Exercise prompt »
Word for word, restate the records that come after this.

Task input »
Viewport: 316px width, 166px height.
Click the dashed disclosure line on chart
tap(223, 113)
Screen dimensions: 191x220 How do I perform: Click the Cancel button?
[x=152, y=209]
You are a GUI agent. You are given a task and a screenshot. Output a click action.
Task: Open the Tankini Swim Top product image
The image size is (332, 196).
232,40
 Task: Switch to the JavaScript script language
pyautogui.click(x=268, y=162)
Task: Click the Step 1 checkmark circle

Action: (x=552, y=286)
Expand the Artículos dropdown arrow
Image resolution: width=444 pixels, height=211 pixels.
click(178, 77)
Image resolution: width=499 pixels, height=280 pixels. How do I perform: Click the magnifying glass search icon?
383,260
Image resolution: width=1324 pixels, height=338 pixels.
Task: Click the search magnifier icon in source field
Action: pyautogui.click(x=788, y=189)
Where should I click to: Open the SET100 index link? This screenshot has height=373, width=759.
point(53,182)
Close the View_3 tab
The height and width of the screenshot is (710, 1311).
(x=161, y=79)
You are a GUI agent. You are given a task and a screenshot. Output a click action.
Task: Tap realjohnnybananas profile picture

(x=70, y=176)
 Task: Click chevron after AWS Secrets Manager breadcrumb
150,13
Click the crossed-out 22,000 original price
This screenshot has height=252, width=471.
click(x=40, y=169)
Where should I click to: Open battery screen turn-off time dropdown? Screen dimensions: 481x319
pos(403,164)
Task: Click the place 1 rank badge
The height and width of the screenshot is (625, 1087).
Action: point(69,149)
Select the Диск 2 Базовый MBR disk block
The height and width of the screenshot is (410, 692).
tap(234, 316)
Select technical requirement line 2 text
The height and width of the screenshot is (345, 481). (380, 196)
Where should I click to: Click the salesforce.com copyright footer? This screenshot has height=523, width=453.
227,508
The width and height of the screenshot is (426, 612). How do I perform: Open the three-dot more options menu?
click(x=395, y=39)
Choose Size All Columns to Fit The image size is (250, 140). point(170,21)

Output »
Viewport: 316px width, 166px height.
Click the dashed disclosure line on chart
tap(223, 113)
Screen dimensions: 191x220 How do I perform: Click the Cancel button?
[x=152, y=209]
You are a GUI agent. You are given a task and a screenshot. Output a click action.
Task: Open the Tankini Swim Top product image
The image size is (332, 196).
232,40
 Task: Switch to the JavaScript script language
pyautogui.click(x=268, y=162)
Task: Click the Step 1 checkmark circle

Action: (x=552, y=286)
Expand the Artículos dropdown arrow
Image resolution: width=444 pixels, height=211 pixels.
click(178, 77)
Image resolution: width=499 pixels, height=280 pixels. How do I perform: Click the magnifying glass search icon?
383,260
Image resolution: width=1324 pixels, height=338 pixels.
Task: Click the search magnifier icon in source field
Action: pyautogui.click(x=788, y=189)
Where should I click to: Open the SET100 index link? This screenshot has height=373, width=759.
point(53,182)
Close the View_3 tab
The height and width of the screenshot is (710, 1311).
(x=161, y=79)
You are a GUI agent. You are given a task and a screenshot. Output a click action.
Task: Tap realjohnnybananas profile picture

(x=70, y=176)
 Task: Click chevron after AWS Secrets Manager breadcrumb
150,13
Click the crossed-out 22,000 original price
This screenshot has height=252, width=471.
click(x=40, y=169)
Where should I click to: Open battery screen turn-off time dropdown? Screen dimensions: 481x319
pos(403,164)
Task: Click the place 1 rank badge
The height and width of the screenshot is (625, 1087).
Action: point(69,149)
Select the Диск 2 Базовый MBR disk block
The height and width of the screenshot is (410, 692).
tap(234, 316)
Select technical requirement line 2 text
The height and width of the screenshot is (345, 481). (380, 196)
Where should I click to: Click the salesforce.com copyright footer? This screenshot has height=523, width=453.
227,508
The width and height of the screenshot is (426, 612). How do I perform: Open the three-dot more options menu?
click(x=395, y=39)
Choose Size All Columns to Fit The image size is (250, 140). point(170,21)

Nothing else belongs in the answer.